Center Papers

Neural correlates of human action observation in hearing and deaf subjects

Corina, D.P., Chiu, Y.S., Knapp, H., Greenwald, R., San-Jose-Robertson, L., & Braun, A. (2007). Neural correlates of human action observation in hearing and deaf subjects. Brain Res. 4; 1152: 111-29.


Accumulating evidence has suggested the existence of a human action recognition system involving inferior frontal, parietal, and superior temporal regions that may participate in both the perception and execution of actions. However, little is known about the specificity of this system in response to different forms of human action. Here we present data from PET neuroimaging studies from passive viewing of three distinct action types, intransitive self-oriented actions (e.g., stretching, rubbing one’s eyes, etc.), transitive object-oriented actions (e.g., opening a door, lifting a cup to the lips to drink), and the abstract, symbolic actions-signs used in American Sign Language. Our results show that these different classes of human actions engage a frontal/parietal/STS human action recognition system in a highly similar fashion.
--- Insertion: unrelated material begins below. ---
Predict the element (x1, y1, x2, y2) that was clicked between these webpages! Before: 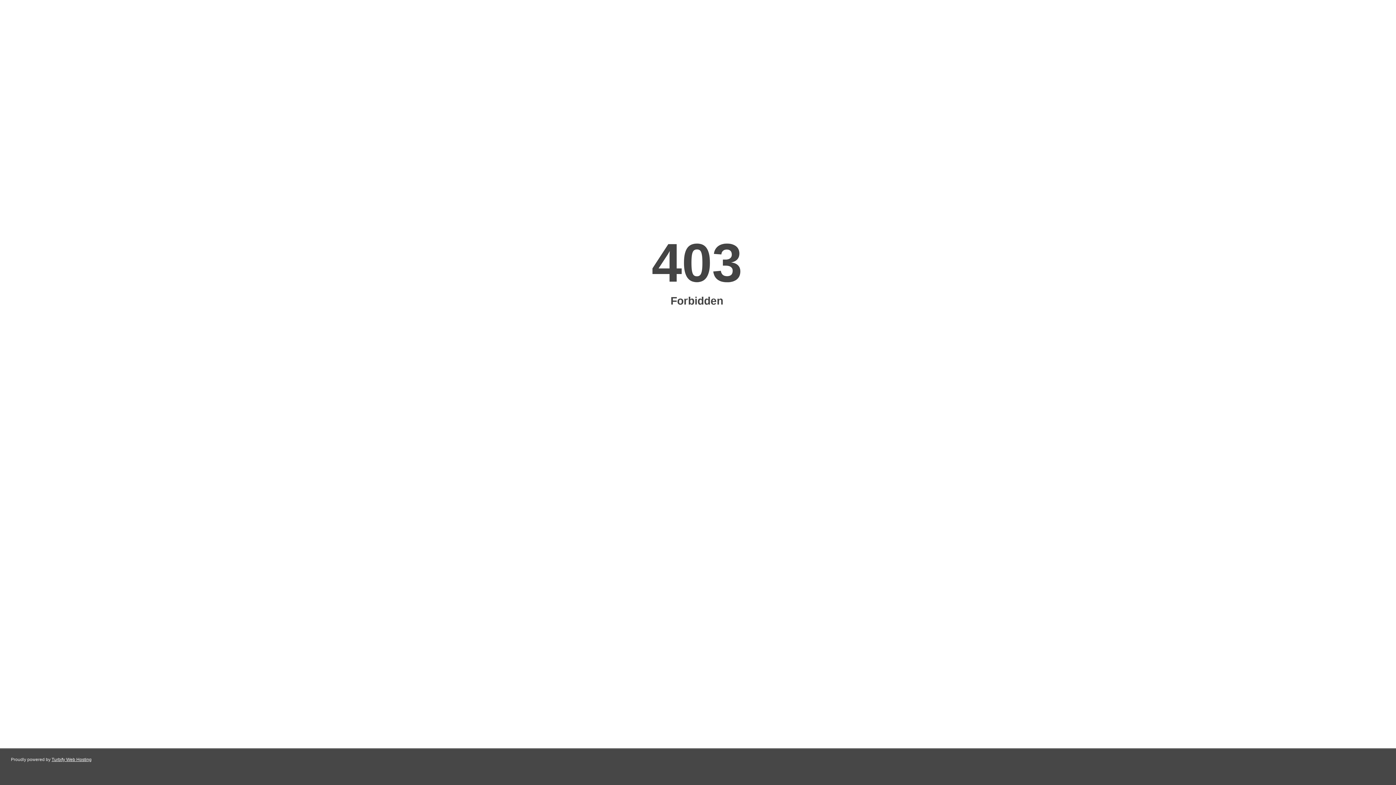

However, the results indicate that this neural consistency across motion classes is true primarily for hearing subjects. Data from deaf signers shows a non-uniform response to different classes of human actions. As expected, deaf signers engaged left-hemisphere perisylvian language areas during the perception of signed language signs. Surprisingly, these subjects did not engage the expected frontal/parietal/STS circuitry during passive viewing of non-linguistic actions, but rather reliably activated middle–occipital temporal–ventral regions which are known to participate in the detection of human bodies, faces, and movements. Comparisons with data from hearing subjects establish statistically significant contributions of middle–occipital temporal–ventral during the processing of non-linguistic actions in deaf signers. These results suggest that during human motion processing, deaf individuals may engage specialized neural systems that allow for rapid, online differentiation of meaningful linguistic actions from non-linguistic human movements.